L'aquaculture est un élément important de la stratégie de l'UE pour l'économie bleue. Selon Bruxelles, elle contribue à la sécurité alimentaire et est promue par le Pacte vert européen comme une source de protéines avec une empreinte carbone réduite.
L'aquaculture comprend notamment l'élevage de poissons, de crustacés et de mollusques, d'algues et d'autres organismes aquatiques. L'élevage se fait en eaux marines, saumâtres ou intérieures, ainsi qu'industriellement dans des bassins avec des systèmes de recirculation de l'eau.
En 2020, la production totale d'aquaculture de l'UE s'élevait à 1,1 million de tonnes, soit moins de 1 % du total mondial. L'Espagne, la France, la Grèce et l'Italie sont les principaux pays producteurs d'aquaculture de l'UE. Ensemble, ils représentent environ les deux tiers de la production totale de l'UE.
Grâce à un soutien financier important du Fonds européen pour les affaires maritimes et la pêche, les pays de l'UE pouvaient garantir la viabilité à long terme de l'aquaculture et en retirer des bénéfices économiques. Cependant, les résultats se font attendre et, selon le rapport de la Cour des comptes, ils ne peuvent pas encore être évalués de manière fiable.
« Ces dernières années, l'UE a déployé un large filet sur la majeure partie du secteur aquacole, car ce secteur est un élément clé de sa stratégie pour l'économie bleue. Mais malheureusement, elle a manqué sa cible », a déclaré Nikolaos Milionis, membre de la Cour des comptes européenne ayant dirigé le contrôle.

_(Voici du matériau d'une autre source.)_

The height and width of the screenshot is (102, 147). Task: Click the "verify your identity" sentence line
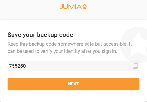[x=62, y=51]
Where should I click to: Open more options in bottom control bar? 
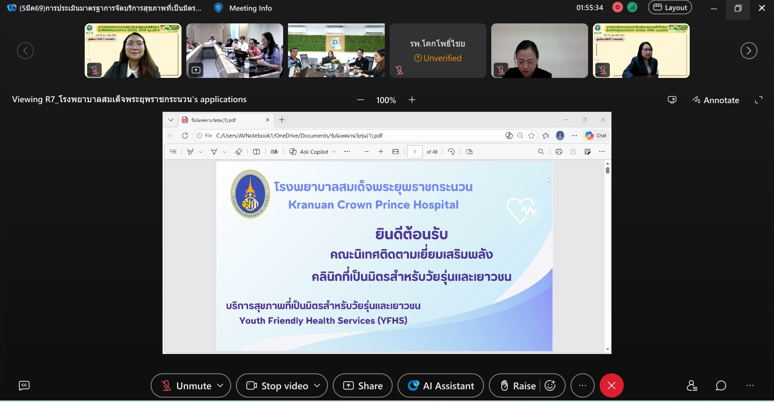(582, 385)
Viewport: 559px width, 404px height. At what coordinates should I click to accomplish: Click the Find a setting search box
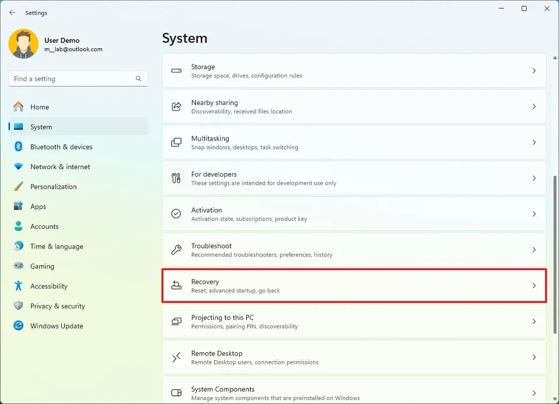click(x=72, y=79)
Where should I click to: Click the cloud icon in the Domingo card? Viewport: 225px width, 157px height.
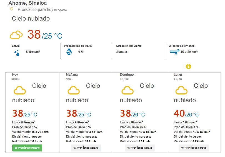(x=128, y=90)
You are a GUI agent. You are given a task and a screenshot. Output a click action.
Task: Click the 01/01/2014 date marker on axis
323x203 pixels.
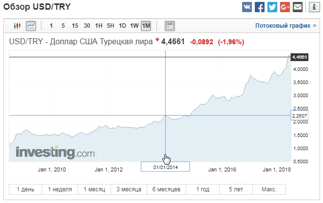click(x=165, y=167)
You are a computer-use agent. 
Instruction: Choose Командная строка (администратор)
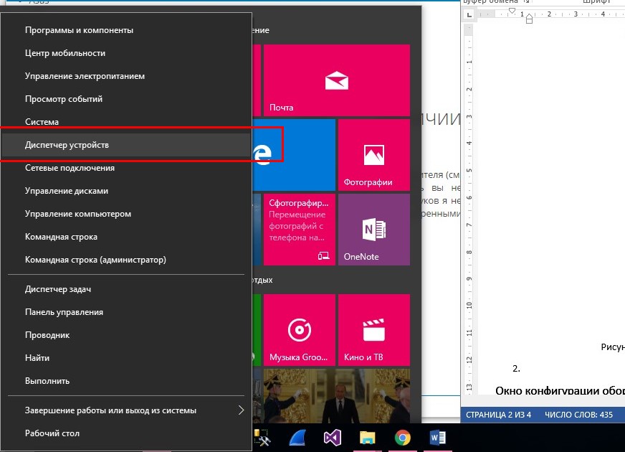coord(95,260)
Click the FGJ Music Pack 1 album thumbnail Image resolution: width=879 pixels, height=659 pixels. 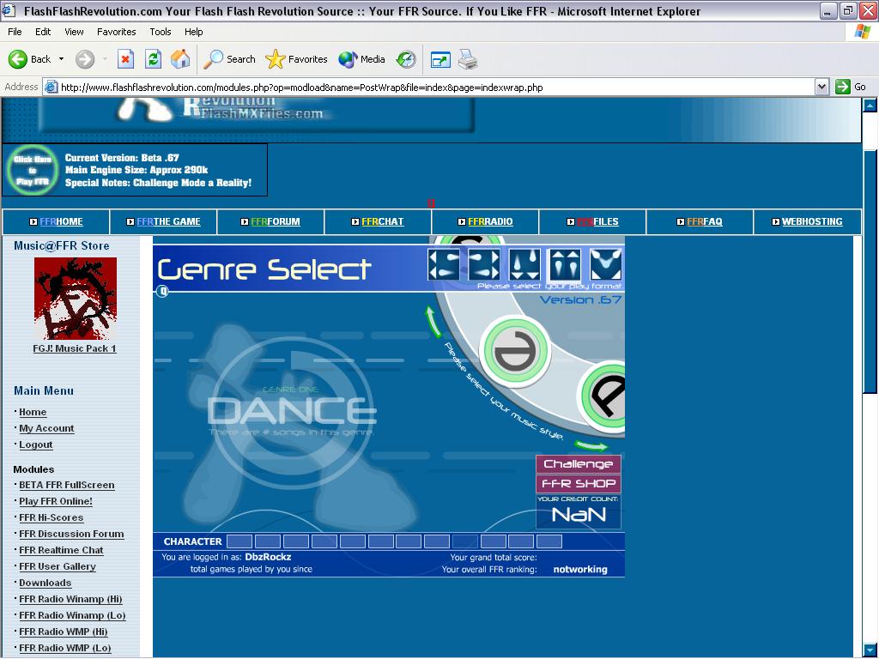[x=76, y=299]
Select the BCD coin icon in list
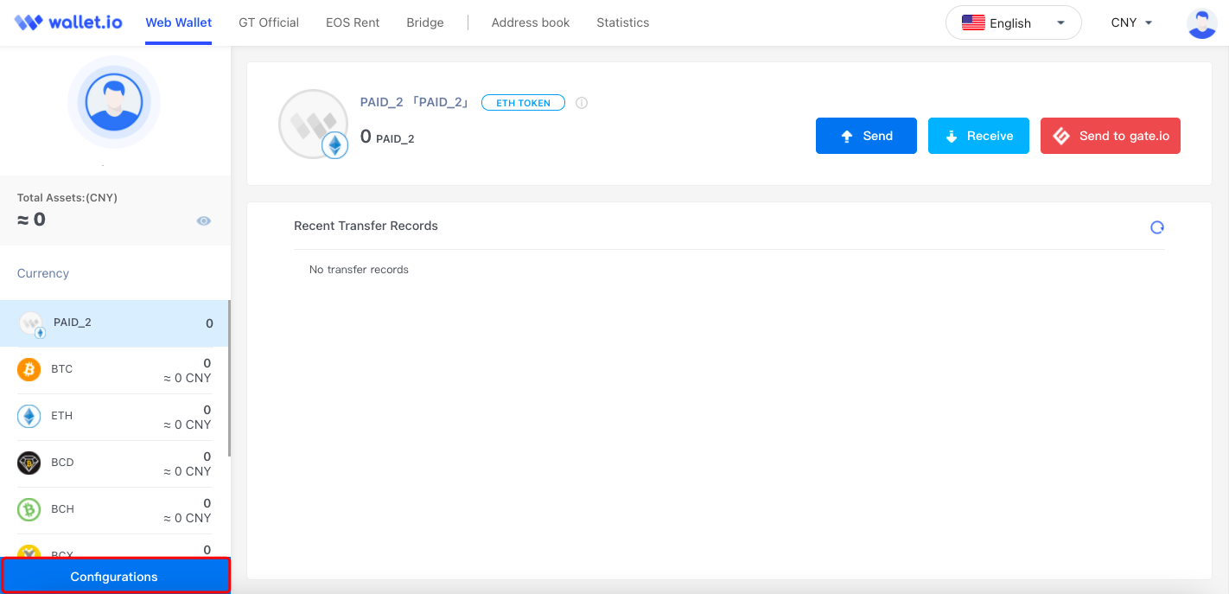 29,463
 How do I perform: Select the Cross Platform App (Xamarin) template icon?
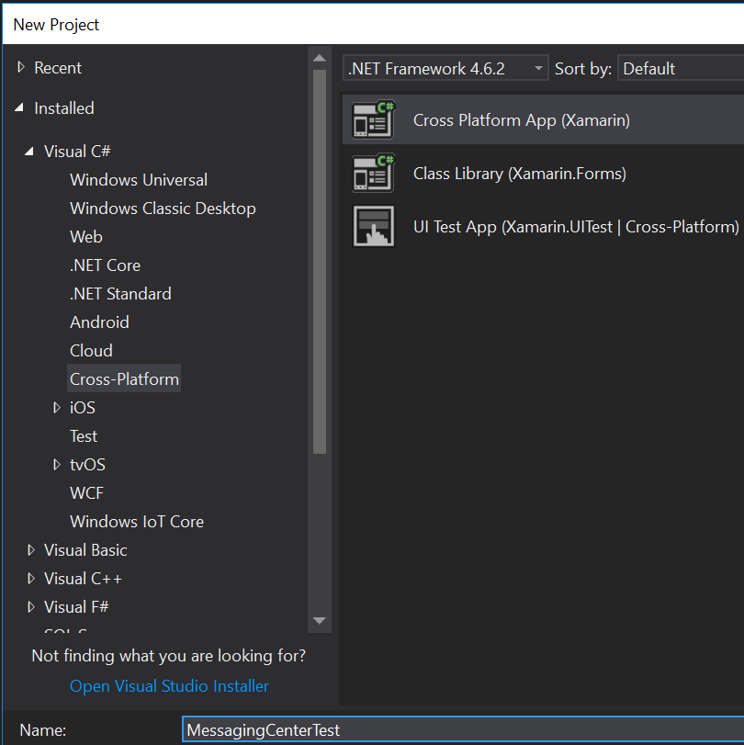pos(372,119)
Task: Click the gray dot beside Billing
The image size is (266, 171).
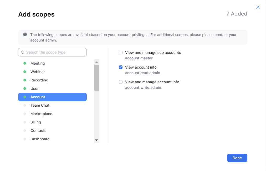Action: tap(25, 122)
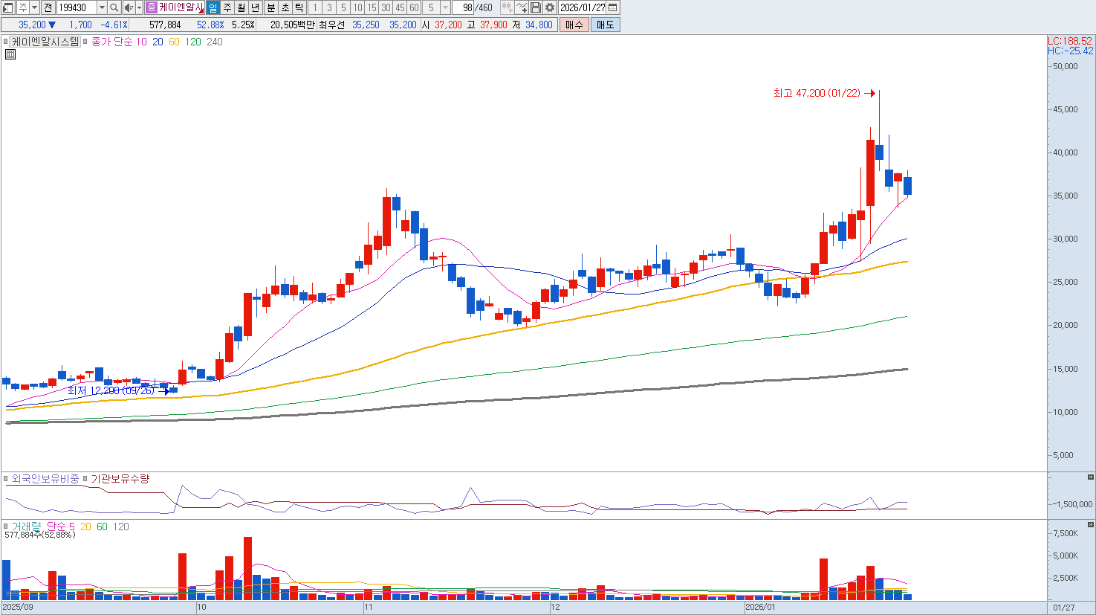Select minute (분) chart mode
Screen dimensions: 1096x615
[271, 7]
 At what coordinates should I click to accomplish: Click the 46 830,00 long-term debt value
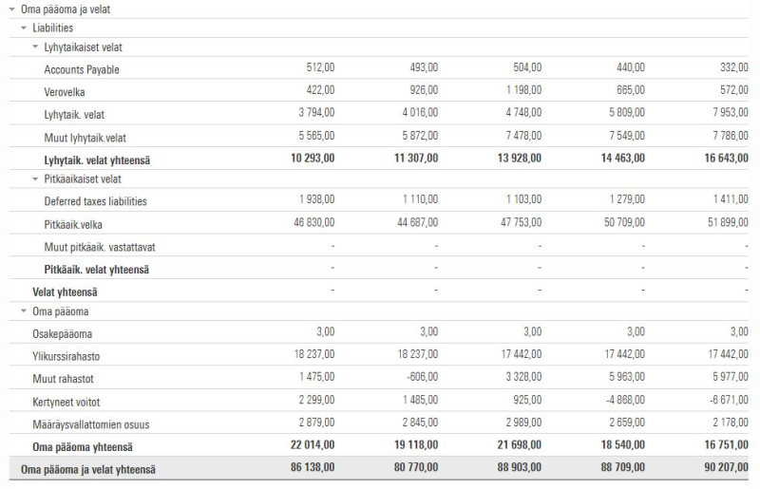(314, 222)
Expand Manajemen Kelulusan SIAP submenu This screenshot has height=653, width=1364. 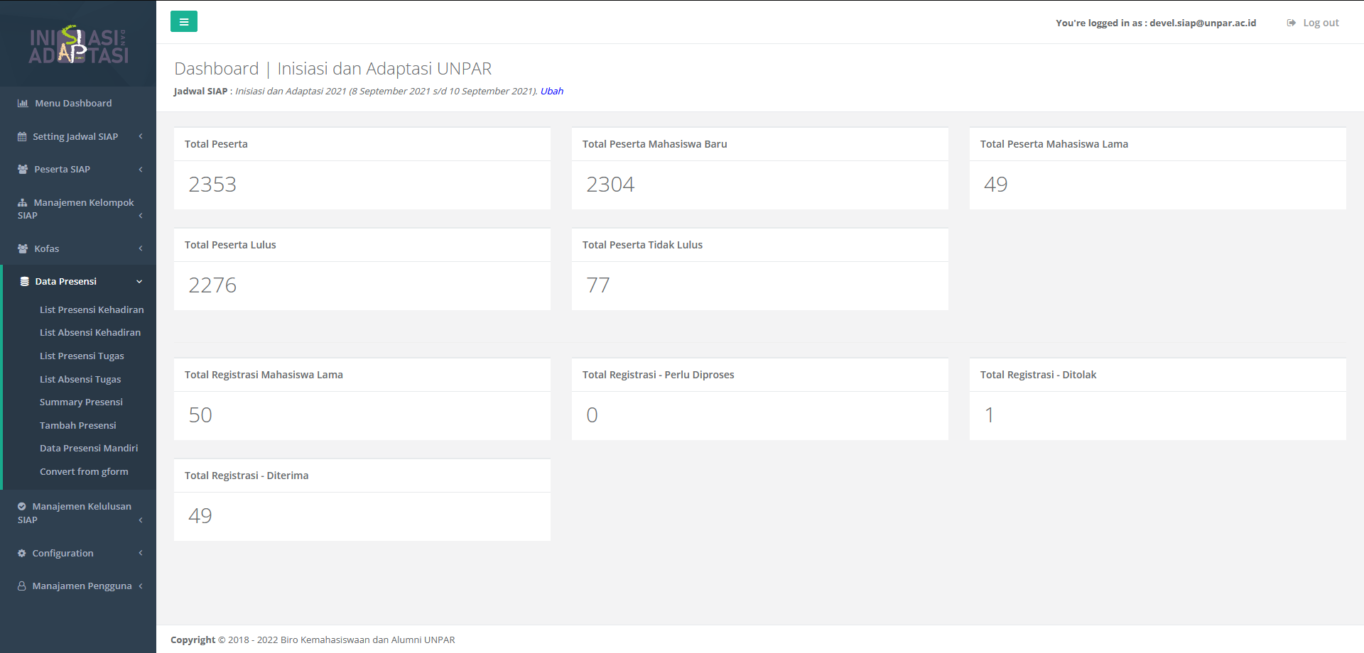[x=141, y=520]
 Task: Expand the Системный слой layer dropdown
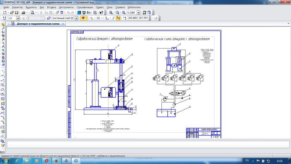[76, 18]
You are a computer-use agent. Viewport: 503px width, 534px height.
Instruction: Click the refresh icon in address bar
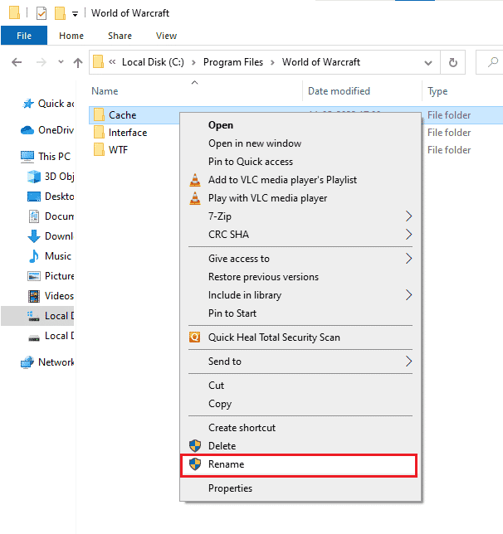pos(452,62)
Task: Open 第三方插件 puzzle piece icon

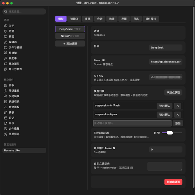Action: [5, 69]
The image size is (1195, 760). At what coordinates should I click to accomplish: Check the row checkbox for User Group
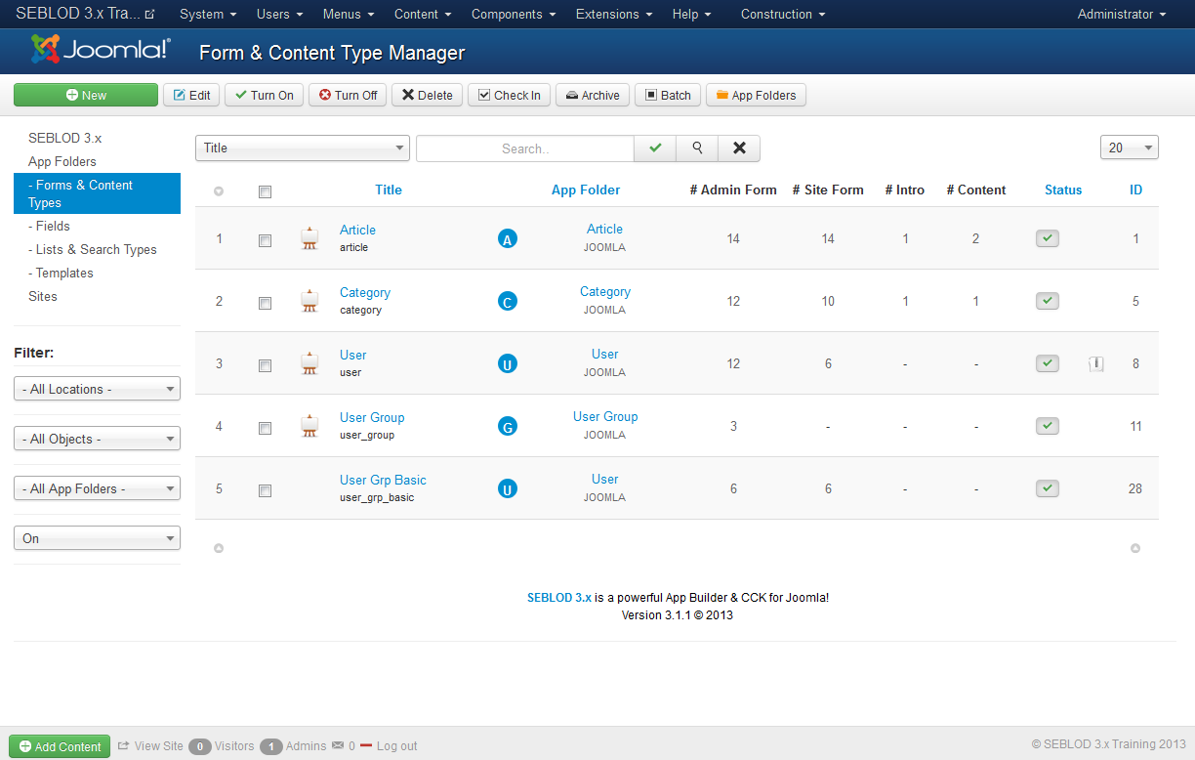[x=265, y=428]
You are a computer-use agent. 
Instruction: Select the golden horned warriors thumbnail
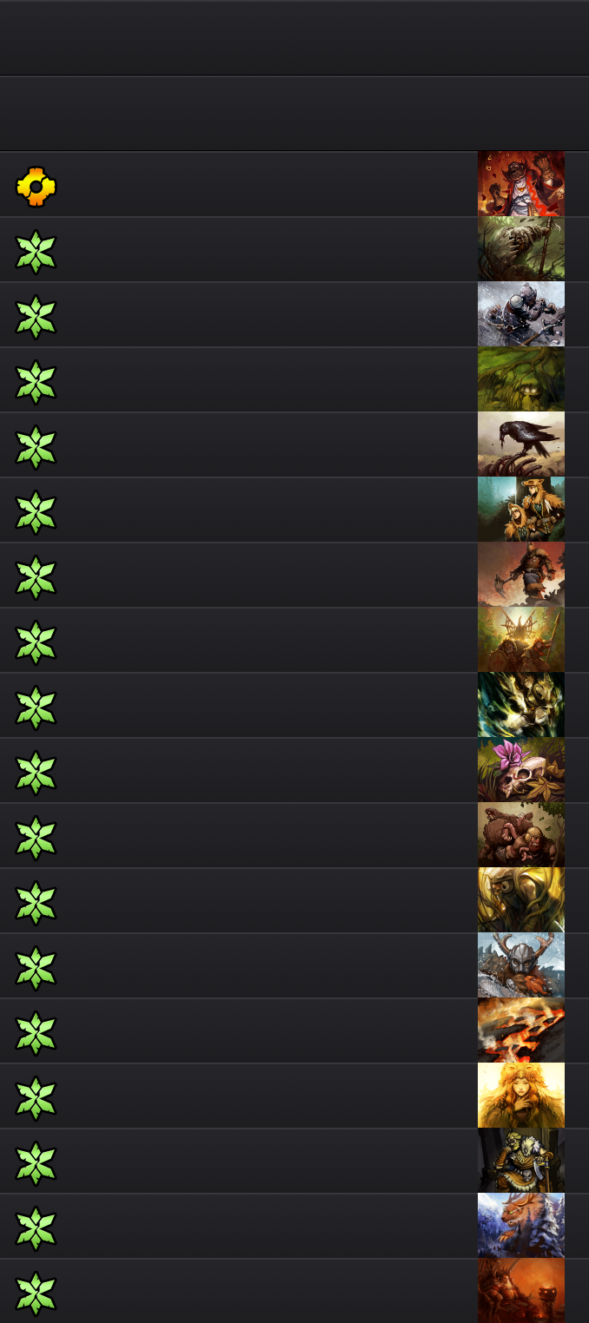pyautogui.click(x=521, y=640)
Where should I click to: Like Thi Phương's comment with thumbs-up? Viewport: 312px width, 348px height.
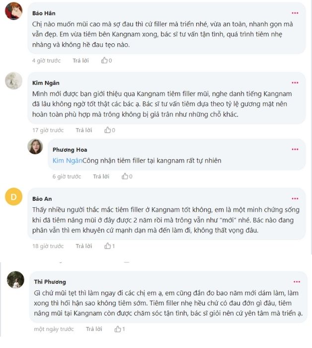[117, 329]
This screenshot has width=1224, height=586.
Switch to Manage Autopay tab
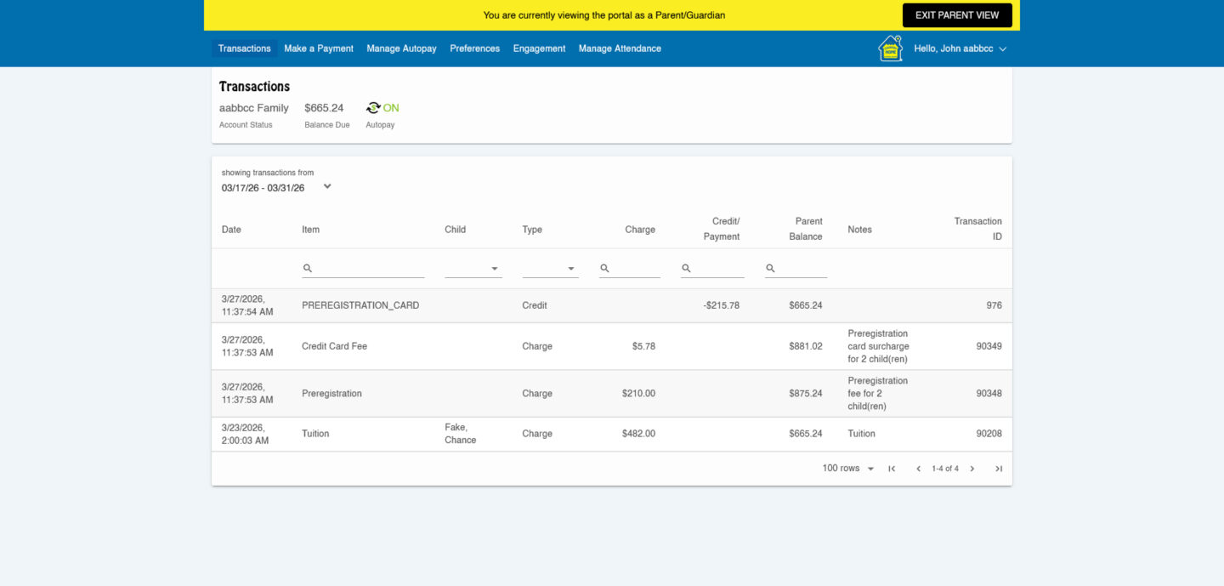click(401, 48)
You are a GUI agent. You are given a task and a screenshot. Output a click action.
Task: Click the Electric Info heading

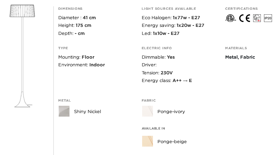tap(156, 48)
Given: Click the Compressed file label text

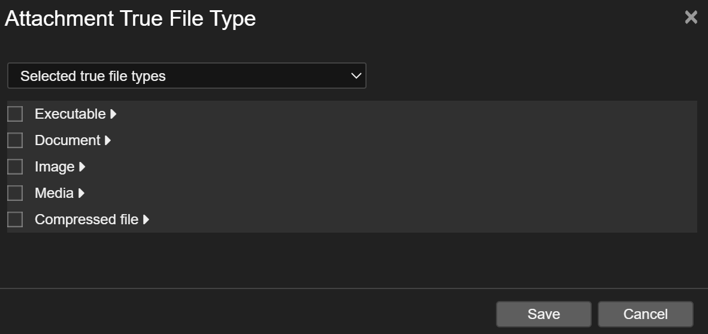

Malgré les 1,2 milliard d'euros disponibles pour la période 2014-2020, les contrôleurs soulignent que la production aquacole totale de l'UE s'est arrêtée. En Italie et en France (les deux plus grands producteurs aquacoles), la production a même diminué. Le nombre d'entreprises aquacoles diminue et l'emploi dans ce secteur a également baissé entre 2014 et 2020.